**PROBLEM**
List every line of the records that contains the word "with".

====== DATA PROVIDED ======

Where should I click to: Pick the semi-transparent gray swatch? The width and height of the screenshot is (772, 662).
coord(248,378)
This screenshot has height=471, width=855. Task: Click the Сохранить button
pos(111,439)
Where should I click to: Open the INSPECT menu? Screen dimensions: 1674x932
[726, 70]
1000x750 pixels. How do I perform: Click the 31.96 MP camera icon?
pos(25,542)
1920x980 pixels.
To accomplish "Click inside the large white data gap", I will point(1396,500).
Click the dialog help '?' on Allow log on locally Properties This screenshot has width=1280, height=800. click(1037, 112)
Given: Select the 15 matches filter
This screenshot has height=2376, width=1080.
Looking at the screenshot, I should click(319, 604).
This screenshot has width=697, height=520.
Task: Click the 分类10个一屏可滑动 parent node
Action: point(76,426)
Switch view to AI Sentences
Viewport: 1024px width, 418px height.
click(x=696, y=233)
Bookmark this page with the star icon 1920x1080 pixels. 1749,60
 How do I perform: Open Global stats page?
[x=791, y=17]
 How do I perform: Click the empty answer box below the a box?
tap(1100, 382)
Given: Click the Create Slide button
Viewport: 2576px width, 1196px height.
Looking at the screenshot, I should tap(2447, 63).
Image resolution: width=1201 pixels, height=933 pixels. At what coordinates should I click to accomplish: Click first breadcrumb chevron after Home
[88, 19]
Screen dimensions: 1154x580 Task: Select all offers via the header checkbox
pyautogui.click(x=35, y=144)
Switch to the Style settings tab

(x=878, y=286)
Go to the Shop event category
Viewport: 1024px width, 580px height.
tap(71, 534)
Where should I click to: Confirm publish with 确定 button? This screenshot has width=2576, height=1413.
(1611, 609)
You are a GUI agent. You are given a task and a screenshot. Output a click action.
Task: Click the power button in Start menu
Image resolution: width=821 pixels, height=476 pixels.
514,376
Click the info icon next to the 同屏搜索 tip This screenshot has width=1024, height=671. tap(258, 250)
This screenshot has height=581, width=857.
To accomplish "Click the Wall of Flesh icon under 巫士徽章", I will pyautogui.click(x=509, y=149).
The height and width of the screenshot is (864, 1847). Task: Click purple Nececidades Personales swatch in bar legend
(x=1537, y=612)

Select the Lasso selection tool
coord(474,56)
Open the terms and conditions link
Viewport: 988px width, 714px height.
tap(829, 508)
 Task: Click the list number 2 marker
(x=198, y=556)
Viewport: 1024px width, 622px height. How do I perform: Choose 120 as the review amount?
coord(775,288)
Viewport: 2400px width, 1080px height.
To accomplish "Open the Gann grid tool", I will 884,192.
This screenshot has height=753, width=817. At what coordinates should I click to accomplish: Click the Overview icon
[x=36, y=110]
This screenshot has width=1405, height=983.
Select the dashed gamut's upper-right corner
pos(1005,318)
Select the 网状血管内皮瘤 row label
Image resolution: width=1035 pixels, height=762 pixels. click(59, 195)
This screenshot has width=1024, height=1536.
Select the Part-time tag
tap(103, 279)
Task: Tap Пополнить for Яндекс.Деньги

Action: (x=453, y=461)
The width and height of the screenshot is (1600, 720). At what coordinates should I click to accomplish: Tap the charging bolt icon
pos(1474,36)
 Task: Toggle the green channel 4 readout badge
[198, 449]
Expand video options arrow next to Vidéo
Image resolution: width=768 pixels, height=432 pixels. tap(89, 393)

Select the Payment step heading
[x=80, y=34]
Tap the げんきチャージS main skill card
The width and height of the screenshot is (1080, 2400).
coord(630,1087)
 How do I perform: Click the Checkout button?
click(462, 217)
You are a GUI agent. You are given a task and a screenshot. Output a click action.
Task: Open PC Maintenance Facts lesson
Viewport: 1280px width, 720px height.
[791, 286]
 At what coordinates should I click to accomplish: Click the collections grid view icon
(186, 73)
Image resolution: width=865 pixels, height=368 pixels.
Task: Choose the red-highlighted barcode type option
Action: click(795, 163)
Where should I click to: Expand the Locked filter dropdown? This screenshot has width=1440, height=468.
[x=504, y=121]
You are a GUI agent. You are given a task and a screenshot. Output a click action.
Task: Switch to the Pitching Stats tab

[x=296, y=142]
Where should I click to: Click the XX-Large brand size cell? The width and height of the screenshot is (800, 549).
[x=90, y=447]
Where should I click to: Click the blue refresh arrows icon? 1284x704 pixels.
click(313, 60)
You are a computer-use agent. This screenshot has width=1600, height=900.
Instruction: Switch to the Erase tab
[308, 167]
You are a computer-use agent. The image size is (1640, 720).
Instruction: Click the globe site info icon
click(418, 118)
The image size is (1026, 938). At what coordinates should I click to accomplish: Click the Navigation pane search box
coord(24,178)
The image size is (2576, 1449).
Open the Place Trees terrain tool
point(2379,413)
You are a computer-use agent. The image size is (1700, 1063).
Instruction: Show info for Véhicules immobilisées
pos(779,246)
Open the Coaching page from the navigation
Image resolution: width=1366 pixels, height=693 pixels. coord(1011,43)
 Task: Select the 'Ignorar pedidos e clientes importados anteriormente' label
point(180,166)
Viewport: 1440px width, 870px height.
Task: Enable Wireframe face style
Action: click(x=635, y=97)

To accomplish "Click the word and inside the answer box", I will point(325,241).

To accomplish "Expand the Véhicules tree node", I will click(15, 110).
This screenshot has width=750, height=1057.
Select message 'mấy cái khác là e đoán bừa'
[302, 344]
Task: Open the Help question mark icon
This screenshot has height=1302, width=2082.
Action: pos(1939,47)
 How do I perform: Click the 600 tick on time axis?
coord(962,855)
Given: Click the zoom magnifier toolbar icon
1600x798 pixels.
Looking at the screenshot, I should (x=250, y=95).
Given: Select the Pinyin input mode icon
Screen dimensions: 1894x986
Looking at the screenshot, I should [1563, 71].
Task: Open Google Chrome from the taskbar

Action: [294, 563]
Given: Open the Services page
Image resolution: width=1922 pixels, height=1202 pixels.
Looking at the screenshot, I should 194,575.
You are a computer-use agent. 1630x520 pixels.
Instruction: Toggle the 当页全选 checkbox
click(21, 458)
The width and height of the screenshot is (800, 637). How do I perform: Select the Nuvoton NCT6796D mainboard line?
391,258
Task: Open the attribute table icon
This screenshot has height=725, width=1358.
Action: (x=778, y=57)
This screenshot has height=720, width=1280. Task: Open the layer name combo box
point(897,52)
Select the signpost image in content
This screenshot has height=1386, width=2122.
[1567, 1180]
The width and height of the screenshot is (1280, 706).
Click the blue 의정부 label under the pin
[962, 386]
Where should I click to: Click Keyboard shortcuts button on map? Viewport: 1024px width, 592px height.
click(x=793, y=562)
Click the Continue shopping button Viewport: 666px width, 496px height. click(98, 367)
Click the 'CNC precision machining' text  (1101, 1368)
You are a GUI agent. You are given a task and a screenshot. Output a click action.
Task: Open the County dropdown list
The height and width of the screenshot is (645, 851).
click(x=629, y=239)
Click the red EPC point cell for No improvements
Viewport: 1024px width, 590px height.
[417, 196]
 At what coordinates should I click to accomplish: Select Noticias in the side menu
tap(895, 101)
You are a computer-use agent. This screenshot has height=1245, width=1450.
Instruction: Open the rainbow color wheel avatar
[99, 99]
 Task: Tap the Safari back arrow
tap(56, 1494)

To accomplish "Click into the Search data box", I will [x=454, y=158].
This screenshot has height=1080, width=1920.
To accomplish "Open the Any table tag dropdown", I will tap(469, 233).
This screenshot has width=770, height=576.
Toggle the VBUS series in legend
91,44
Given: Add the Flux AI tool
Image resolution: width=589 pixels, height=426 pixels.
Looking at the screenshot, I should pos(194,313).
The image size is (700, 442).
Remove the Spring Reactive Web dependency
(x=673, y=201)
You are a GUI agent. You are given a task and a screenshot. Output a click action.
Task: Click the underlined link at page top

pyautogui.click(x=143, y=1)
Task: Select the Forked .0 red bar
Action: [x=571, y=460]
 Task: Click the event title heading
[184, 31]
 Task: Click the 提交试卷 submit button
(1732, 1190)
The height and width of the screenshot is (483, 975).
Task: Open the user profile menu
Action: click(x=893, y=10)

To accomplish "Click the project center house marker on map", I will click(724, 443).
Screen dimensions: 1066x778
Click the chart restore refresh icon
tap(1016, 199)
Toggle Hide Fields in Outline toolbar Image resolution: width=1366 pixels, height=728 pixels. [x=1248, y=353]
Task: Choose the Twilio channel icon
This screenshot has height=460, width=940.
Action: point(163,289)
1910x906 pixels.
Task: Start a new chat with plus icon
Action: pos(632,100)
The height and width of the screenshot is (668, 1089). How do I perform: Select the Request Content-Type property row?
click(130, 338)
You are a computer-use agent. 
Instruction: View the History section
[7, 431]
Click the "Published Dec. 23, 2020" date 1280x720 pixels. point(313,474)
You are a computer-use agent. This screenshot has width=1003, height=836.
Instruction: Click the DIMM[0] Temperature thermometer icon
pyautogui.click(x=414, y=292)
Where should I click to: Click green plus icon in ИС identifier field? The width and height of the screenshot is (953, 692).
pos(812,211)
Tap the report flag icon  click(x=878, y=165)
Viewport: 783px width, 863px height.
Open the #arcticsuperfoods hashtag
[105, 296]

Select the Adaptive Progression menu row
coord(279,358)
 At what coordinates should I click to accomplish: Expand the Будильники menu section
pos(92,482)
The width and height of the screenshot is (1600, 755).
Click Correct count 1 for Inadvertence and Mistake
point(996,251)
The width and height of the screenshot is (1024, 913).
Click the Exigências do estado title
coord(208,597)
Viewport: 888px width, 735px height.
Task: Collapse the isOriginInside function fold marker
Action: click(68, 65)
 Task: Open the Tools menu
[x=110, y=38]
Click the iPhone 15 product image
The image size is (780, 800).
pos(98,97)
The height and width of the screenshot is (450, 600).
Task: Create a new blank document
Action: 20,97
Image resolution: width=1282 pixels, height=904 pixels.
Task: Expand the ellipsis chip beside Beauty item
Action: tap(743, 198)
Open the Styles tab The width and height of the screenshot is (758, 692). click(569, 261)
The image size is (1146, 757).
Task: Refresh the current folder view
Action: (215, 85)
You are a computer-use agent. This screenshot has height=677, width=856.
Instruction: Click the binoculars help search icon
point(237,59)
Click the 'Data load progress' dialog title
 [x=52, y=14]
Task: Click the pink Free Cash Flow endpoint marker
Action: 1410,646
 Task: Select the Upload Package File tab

======

**THE SOLUTION**
Bookmark this page with the star icon 1920x1080 pixels. 1749,60
Where should I click to: Confirm publish with 确定 button? This screenshot has width=2576, height=1413.
Task: Start a new chat with plus icon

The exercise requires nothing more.